== DOCUMENT PASSAGE

10.    COMMON STOCK AND STOCK PLANS

Common Stock

We have two classes of stock; Class A and Class B Common Stock. Both classes of stock participate equally in dividends. Holders of Class B are entitled to one vote per share and to elect as a class 75% of the Board of Directors, rounded down to the nearest whole number. Holders of Class A Common Stock are entitled to one-tenth of a vote per share and to elect as a class 25% of the Board of Directors, rounded up to the nearest whole number.

Class B Common Stock is convertible at the option of the holder into Class A Common Stock on a share-for-share basis.

The holders of shares of Class B Common Stock are parties to an agreement, the intent of which is to preserve control of the Company by the McClatchy family. Under the terms of the agreement, the Class B shareholders have agreed to restrict the transfer of any shares of Class B Common Stock to one or more "Permitted Transferees," subject to certain exceptions. A "Permitted Transferee" is any of our current holders of shares of Class B Common Stock; any lineal descendant of Charles K. McClatchy (1858 to 1936); or a trust for the exclusive benefit of, or in which all of the remainder beneficial interests are owned by, one or more lineal descendants of Charles K. McClatchy.

====

• _SHORT EXERCISE A_
Arrange the entries starting at the line containing "Where should I" and ending at the end of the entries as a two-column CSV with the columns request and answer. Use one row per request, put each field in quotes with line breaks replaced by spaces, and leave out the pictures.

== WORKING DATA

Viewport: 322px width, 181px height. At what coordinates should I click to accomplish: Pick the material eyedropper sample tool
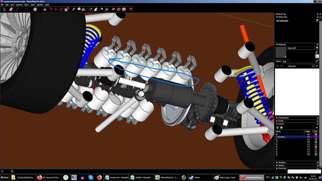pyautogui.click(x=317, y=61)
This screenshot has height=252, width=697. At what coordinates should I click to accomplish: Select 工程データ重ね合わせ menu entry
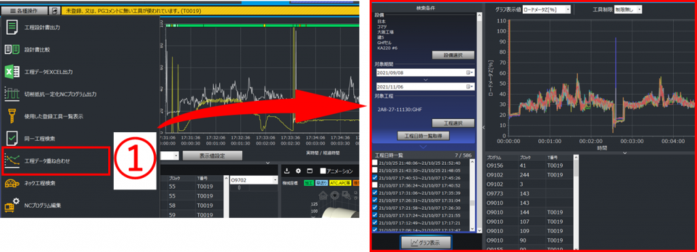pyautogui.click(x=55, y=161)
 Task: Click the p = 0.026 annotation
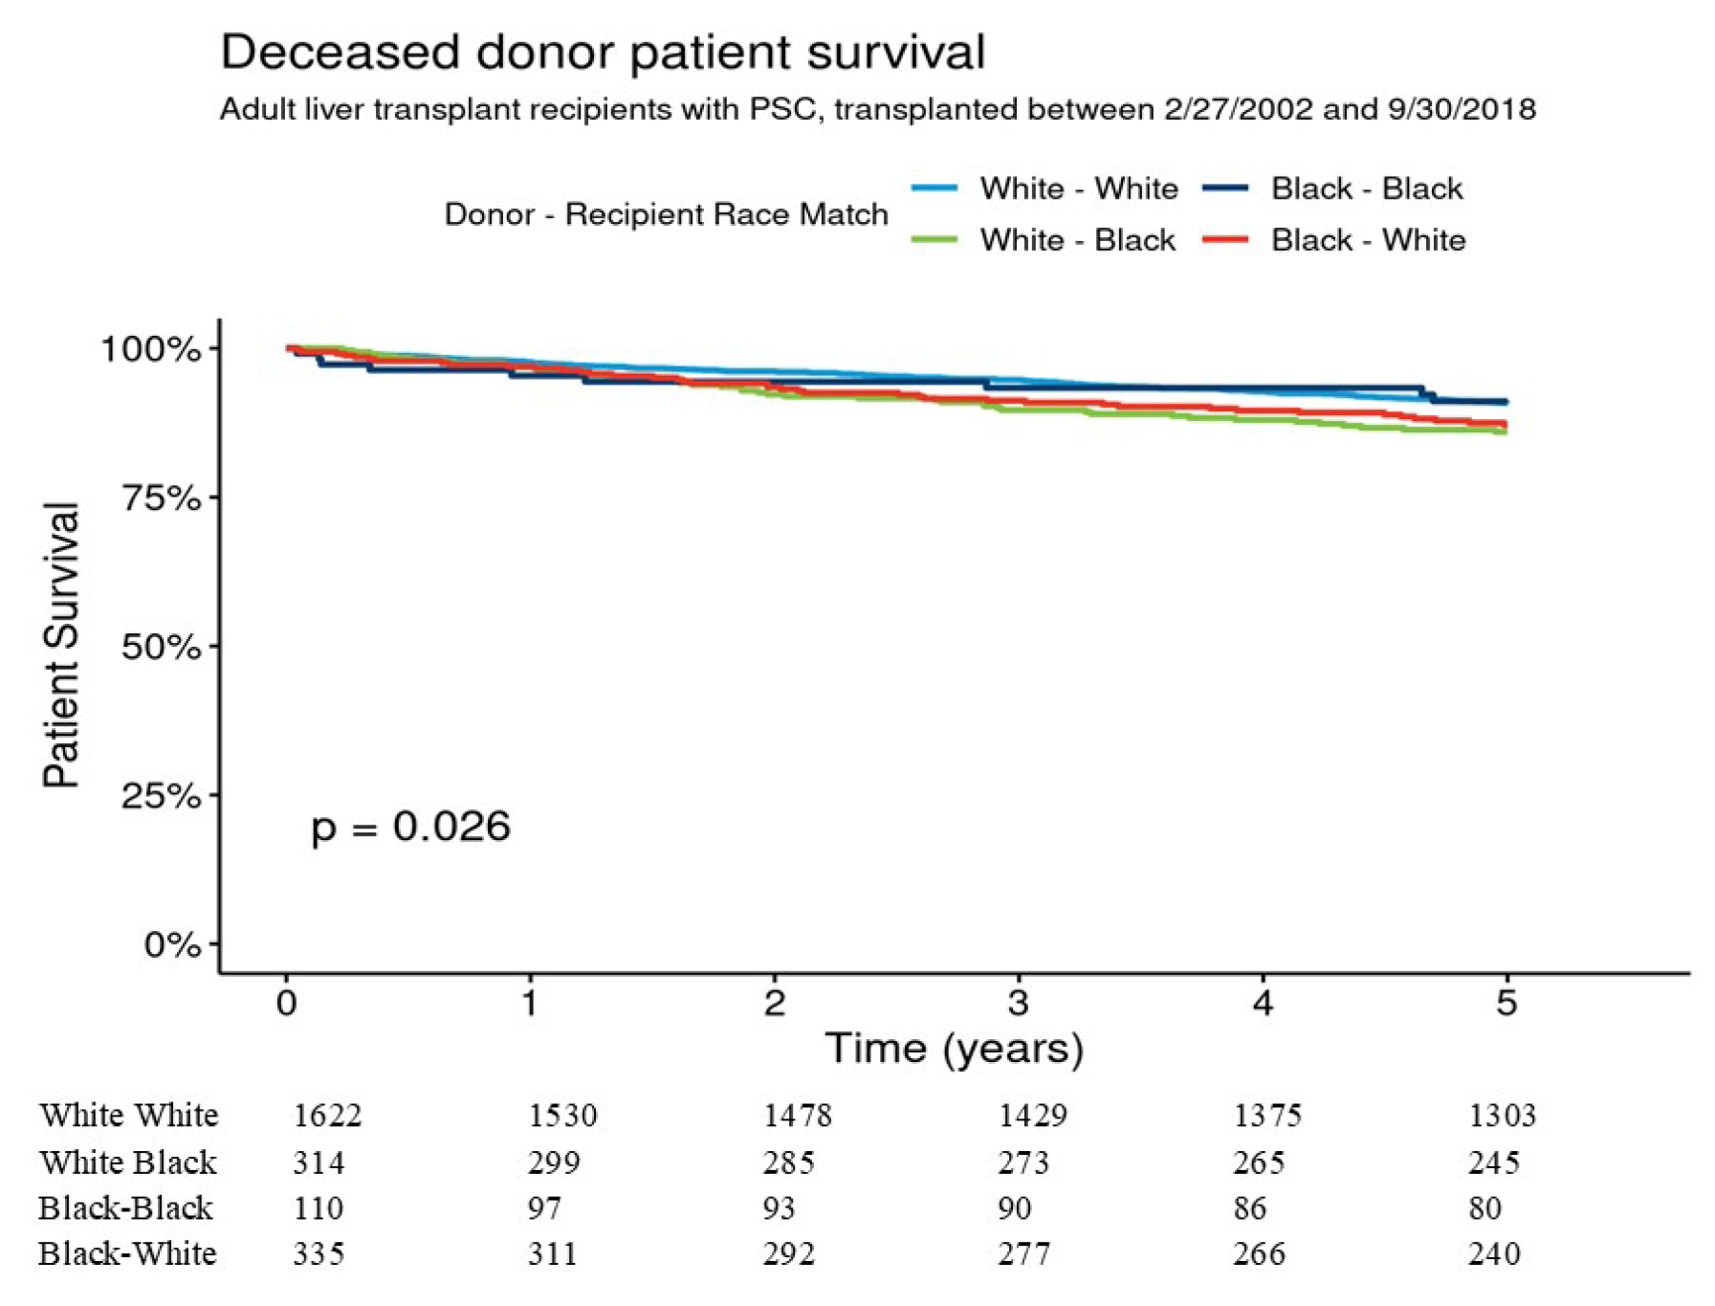[410, 827]
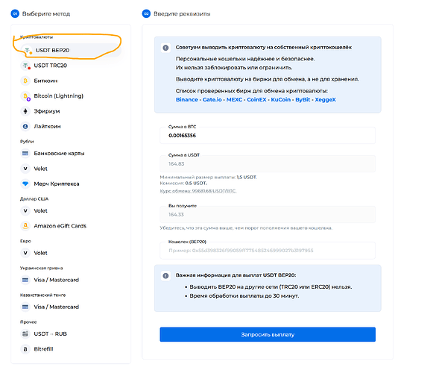Select the Bitrefill icon
436x373 pixels.
click(25, 349)
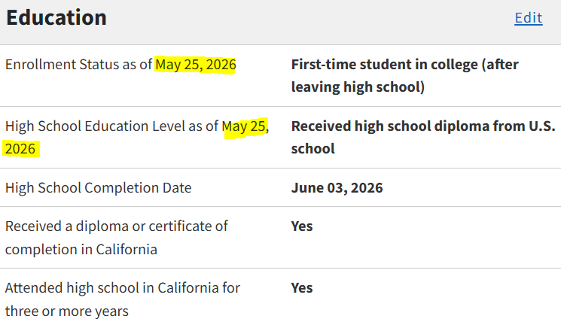Click the June 03, 2026 completion date

click(x=337, y=188)
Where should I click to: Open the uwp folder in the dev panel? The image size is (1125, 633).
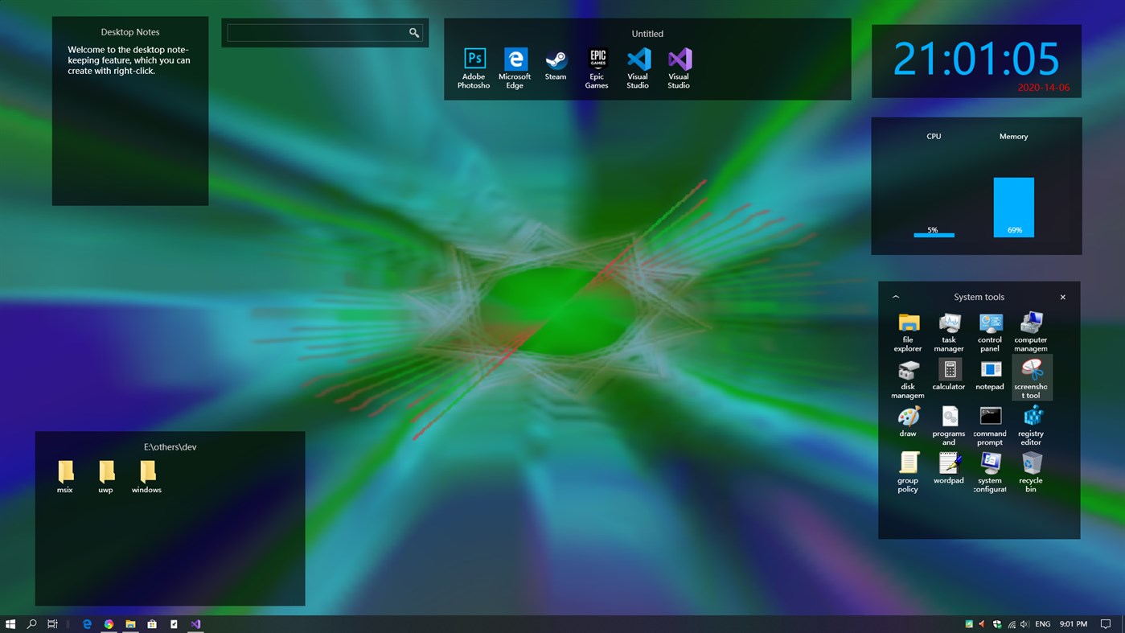106,472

====

• _SHORT EXERCISE B_
Write out the common stock passage starting at "We have two" and ending at "a share-for-share basis.", swapping "share-for-share" for "one-for-one".

• _COMPLETE RESPONSE A_
request,answer
"Where should I click to: Open the uwp folder in the dev panel? The image size is (1125, 633).","106,472"

• _COMPLETE RESPONSE B_
We have two classes of stock; Class A and Class B Common Stock. Both classes of stock participate equally in dividends. Holders of Class B are entitled to one vote per share and to elect as a class 75% of the Board of Directors, rounded down to the nearest whole number. Holders of Class A Common Stock are entitled to one-tenth of a vote per share and to elect as a class 25% of the Board of Directors, rounded up to the nearest whole number.

Class B Common Stock is convertible at the option of the holder into Class A Common Stock on a one-for-one basis.